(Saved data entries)
►

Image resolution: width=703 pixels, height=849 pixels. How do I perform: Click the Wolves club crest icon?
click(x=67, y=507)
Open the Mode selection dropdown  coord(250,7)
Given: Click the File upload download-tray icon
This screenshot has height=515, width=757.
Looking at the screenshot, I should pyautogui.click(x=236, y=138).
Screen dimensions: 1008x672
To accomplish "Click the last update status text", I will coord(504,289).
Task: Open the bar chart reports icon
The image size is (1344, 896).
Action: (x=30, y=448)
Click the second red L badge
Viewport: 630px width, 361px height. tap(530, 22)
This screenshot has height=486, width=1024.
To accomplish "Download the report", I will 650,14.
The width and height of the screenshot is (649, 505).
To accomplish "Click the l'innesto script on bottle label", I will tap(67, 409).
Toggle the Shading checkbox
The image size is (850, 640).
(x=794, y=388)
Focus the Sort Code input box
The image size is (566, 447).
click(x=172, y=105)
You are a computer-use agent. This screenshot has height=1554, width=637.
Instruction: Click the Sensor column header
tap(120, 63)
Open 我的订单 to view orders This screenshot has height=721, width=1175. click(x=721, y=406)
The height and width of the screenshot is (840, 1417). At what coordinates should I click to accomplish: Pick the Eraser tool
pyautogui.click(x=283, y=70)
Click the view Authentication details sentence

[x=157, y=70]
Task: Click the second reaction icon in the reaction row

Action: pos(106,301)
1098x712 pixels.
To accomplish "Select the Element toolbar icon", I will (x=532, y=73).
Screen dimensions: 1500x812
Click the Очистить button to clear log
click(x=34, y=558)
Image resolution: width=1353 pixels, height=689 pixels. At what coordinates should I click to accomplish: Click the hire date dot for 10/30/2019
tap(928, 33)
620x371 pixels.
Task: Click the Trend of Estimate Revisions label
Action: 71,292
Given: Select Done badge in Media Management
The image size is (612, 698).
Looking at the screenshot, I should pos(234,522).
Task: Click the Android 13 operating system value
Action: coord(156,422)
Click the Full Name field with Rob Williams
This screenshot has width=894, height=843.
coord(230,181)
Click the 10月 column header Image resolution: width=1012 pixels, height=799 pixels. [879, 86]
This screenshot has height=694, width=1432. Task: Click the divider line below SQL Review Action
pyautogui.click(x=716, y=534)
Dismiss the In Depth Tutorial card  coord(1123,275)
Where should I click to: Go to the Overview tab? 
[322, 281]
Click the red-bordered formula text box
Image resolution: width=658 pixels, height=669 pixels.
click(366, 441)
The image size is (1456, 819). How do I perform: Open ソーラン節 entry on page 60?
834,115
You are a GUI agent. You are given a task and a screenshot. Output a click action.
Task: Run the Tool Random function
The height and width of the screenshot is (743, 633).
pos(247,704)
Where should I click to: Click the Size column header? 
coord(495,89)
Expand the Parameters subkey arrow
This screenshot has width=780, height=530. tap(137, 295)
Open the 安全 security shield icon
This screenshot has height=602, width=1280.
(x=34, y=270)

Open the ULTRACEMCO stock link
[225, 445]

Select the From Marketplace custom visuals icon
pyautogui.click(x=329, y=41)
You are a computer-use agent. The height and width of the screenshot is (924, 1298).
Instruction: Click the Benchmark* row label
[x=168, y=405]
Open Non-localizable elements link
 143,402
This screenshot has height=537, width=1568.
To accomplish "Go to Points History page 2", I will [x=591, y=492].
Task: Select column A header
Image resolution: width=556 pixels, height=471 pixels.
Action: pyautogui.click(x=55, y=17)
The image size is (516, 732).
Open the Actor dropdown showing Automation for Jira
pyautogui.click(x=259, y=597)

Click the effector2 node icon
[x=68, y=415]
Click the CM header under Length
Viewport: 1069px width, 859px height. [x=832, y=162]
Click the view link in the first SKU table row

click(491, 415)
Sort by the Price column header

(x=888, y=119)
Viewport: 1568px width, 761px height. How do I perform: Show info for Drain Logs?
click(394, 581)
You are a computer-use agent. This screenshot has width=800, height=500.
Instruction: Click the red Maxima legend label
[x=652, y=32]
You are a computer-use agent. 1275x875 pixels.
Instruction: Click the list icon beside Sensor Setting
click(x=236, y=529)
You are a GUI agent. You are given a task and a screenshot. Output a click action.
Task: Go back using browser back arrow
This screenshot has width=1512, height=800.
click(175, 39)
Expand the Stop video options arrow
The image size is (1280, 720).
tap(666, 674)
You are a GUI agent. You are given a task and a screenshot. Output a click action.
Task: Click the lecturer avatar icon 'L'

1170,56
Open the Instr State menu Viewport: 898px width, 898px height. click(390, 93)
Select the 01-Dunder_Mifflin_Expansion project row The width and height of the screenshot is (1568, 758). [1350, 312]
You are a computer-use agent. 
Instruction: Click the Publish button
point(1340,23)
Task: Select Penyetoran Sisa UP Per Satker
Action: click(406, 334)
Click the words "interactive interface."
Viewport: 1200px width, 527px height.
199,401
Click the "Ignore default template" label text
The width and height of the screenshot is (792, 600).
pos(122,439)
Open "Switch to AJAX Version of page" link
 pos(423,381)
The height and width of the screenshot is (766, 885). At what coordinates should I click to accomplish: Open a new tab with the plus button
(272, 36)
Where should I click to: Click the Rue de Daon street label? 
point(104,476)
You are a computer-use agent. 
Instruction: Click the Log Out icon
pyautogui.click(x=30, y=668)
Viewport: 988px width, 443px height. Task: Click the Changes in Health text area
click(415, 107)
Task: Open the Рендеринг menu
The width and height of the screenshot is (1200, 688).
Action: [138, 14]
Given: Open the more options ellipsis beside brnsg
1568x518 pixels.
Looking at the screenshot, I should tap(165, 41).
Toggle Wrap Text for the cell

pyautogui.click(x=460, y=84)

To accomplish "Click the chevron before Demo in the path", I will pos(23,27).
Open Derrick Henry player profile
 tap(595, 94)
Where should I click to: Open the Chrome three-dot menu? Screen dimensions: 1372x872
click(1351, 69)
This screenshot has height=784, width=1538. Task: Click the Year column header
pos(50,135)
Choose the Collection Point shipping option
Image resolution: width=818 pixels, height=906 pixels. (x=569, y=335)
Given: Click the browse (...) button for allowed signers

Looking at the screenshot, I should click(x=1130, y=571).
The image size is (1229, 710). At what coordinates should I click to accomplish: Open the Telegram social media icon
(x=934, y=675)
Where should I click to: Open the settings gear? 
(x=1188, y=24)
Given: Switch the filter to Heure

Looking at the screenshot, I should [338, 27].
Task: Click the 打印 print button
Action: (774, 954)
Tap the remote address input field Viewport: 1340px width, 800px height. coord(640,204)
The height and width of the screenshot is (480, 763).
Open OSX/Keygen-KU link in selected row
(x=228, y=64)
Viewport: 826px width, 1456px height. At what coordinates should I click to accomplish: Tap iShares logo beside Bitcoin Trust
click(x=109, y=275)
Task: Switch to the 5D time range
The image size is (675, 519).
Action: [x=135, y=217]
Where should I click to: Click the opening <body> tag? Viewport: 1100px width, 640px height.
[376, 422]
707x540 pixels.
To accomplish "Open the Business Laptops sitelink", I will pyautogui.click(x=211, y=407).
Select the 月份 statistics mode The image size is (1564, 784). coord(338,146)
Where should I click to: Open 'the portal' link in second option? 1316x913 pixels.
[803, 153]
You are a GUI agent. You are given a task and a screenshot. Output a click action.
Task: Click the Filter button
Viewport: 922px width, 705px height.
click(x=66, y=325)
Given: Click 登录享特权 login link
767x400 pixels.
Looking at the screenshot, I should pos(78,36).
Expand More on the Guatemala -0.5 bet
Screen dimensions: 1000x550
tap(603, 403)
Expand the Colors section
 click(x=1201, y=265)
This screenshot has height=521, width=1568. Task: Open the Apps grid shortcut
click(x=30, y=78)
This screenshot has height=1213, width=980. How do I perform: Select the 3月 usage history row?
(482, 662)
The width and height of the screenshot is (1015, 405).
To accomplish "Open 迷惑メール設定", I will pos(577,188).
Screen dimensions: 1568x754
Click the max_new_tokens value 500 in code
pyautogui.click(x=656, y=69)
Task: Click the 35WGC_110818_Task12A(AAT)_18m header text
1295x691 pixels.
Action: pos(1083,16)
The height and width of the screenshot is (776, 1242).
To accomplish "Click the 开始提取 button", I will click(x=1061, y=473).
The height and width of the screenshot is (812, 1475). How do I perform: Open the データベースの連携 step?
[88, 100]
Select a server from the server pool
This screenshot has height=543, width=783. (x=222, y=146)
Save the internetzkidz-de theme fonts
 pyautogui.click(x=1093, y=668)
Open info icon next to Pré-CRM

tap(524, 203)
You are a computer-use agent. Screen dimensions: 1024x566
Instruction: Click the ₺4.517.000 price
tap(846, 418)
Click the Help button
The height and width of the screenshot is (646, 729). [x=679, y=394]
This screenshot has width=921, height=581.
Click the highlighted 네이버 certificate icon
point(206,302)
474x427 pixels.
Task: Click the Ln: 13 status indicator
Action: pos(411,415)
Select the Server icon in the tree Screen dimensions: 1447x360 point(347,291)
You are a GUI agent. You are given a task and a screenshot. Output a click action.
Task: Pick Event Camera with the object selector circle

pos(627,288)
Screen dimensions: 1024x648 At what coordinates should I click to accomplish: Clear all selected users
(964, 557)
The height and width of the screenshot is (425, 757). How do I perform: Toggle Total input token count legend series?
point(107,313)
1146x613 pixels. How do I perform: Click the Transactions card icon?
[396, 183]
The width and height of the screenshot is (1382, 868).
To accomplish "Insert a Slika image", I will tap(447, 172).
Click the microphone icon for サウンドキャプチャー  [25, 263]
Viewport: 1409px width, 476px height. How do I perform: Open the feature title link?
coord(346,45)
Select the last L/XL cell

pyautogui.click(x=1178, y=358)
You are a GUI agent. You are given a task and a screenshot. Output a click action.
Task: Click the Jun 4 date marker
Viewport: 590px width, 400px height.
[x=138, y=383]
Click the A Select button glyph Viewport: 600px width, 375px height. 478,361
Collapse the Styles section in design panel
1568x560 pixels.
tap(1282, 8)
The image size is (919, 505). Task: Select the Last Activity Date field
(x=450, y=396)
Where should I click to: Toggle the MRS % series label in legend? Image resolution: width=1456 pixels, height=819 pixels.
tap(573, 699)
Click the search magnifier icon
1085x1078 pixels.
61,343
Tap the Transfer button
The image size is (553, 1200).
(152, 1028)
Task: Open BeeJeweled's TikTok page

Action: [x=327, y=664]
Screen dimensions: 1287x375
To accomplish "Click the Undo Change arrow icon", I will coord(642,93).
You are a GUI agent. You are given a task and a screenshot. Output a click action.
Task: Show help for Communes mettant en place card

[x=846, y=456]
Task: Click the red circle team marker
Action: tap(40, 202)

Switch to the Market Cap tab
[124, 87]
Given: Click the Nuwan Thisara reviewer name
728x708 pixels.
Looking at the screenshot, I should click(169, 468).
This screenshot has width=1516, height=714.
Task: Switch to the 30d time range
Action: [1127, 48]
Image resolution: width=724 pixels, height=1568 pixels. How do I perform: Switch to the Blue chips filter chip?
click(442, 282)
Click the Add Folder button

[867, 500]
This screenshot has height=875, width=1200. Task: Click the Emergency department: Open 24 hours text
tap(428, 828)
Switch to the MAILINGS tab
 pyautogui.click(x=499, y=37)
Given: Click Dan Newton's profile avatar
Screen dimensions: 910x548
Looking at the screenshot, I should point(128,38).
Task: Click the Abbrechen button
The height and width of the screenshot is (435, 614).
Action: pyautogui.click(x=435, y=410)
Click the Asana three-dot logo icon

◄

▸ **The problem**
After locating the line that contains "The width and height of the screenshot is (649, 505).", please copy exactly every line from the start of the records through it, and nothing else.

▸ **Task response**
Image resolution: width=703 pixels, height=849 pixels. How do I perform: Click the Wolves club crest icon?
click(x=67, y=507)
Open the Mode selection dropdown  coord(250,7)
Given: Click the File upload download-tray icon
This screenshot has height=515, width=757.
Looking at the screenshot, I should pyautogui.click(x=236, y=138).
Screen dimensions: 1008x672
To accomplish "Click the last update status text", I will coord(504,289).
Task: Open the bar chart reports icon
The image size is (1344, 896).
Action: (x=30, y=448)
Click the second red L badge
Viewport: 630px width, 361px height. tap(530, 22)
This screenshot has height=486, width=1024.
To accomplish "Download the report", I will 650,14.
The width and height of the screenshot is (649, 505).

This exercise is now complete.